# Data Handling of Graphs

A graph is used to model pairwise relations (edges) between objects (nodes). A single graph in PyG is described by an instance of `torch_geometric.data.Data`, which holds the following attributes by default:

`data.x`: Node feature matrix with shape `[num_nodes, num_node_features]`
`data.edge_index`: Graph connectivity in COO format with shape `[2, num_edges]` and type torch.long
`data.edge_attr`: Edge feature matrix with shape `[num_edges, num_edge_features]`
`data.y`: Target to train against (may have arbitrary shape), e.g., node-level targets of shape `[num_nodes, *]` or graph-level targets of shape `[1, *]`
`data.pos`: Node position matrix with shape `[num_nodes, num_dimensions]`


# Fetching Data

In [30]:
from torch_geometric.datasets import Planetoid
dataset = Planetoid(root='./data', name='Cora')
print(dataset.num_classes)
print(dataset.num_node_features)

7
1433


Here, the dataset contains only a single, undirected citation graph:

In [31]:
data = dataset[0]

print(data)
print(data.is_undirected())
print(data.train_mask.sum().item())
print(data.val_mask.sum().item())
print(data.test_mask.sum().item())

Data(x=[2708, 1433], edge_index=[2, 10556], y=[2708], train_mask=[2708], val_mask=[2708], test_mask=[2708])
True
140
500
1000


This time, the `Data` objects holds a label for each node, and additional node-level attributes: `train_mask`, `val_mask` and `test_mask`, where 
- `train_mask` denotes against which nodes to train (140 nodes),
- `val_mask` denotes which nodes to use for validation, e.g., to perform early stopping (500 nodes),
- `test_mask` denotes against which nodes to test (1000 nodes).


# Learning Methods on Graphs
After learning about data handling, datasets, loader and transforms in PyG, it’s time to implement our first graph neural network!
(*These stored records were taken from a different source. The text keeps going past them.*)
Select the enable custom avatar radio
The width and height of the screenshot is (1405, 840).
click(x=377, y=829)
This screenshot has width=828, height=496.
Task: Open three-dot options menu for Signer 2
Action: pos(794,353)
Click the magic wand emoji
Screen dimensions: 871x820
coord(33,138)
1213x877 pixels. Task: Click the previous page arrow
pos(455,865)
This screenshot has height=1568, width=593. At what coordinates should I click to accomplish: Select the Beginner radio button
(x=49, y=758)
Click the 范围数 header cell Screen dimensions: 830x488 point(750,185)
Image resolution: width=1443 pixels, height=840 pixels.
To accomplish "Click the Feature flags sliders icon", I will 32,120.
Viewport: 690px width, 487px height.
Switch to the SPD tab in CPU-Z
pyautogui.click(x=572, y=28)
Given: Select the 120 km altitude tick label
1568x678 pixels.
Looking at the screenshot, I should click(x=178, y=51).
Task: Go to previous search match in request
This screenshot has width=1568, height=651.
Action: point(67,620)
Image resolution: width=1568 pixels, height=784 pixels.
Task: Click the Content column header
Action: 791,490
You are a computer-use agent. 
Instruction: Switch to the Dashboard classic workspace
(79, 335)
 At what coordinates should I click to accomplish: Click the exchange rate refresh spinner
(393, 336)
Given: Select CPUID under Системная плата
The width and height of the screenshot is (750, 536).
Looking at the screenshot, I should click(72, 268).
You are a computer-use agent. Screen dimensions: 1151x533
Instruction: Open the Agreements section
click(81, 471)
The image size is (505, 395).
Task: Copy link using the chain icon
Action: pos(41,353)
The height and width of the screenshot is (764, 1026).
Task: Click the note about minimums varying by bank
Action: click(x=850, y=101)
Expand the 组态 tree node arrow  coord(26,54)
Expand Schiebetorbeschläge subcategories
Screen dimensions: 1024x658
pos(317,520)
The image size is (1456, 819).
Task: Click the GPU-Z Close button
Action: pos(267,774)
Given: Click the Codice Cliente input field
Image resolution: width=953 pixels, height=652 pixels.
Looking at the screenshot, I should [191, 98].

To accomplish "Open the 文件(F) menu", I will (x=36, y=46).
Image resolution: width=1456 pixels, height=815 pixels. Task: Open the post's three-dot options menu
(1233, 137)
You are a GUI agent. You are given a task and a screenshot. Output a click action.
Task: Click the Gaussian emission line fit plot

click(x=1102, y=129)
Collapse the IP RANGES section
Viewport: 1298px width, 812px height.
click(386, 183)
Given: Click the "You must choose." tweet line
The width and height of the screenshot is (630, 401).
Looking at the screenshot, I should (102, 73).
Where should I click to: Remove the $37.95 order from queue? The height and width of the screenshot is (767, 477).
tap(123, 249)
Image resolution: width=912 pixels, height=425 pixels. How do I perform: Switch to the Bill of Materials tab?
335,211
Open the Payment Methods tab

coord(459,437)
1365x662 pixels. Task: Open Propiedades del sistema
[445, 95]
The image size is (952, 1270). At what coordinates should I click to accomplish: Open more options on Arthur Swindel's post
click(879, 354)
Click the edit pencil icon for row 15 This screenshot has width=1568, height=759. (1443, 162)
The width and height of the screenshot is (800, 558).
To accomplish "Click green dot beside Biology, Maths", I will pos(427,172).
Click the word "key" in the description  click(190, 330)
We will use a simple GCN layer and replicate the experiments on the Cora citation dataset. We first need to load the Cora dataset:

In [32]:
from torch_geometric.datasets import Planetoid

dataset = Planetoid(root='./data', name='Cora')

Note that we do not need to use transforms or a dataloader. Now let’s implement a two-layer GCN:

In [33]:
import torch
import torch.nn.functional as F
from torch_geometric.nn import GCNConv

class GCN(torch.nn.Module):
    def __init__(self):
        super().__init__()
        self.conv1 = GCNConv(dataset.num_node_features, 16)
        self.conv2 = GCNConv(16, dataset.num_classes)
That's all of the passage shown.